In the material below, repeat only the lines from the one that holds "Image resolution: width=1445" through the final line, exactly as they stand.

Segment Start: The input

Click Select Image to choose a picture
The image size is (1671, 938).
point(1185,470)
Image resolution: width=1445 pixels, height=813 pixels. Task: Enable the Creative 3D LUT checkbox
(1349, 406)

Segment End: The input

* Reply:
Image resolution: width=1445 pixels, height=813 pixels. Task: Enable the Creative 3D LUT checkbox
(1349, 406)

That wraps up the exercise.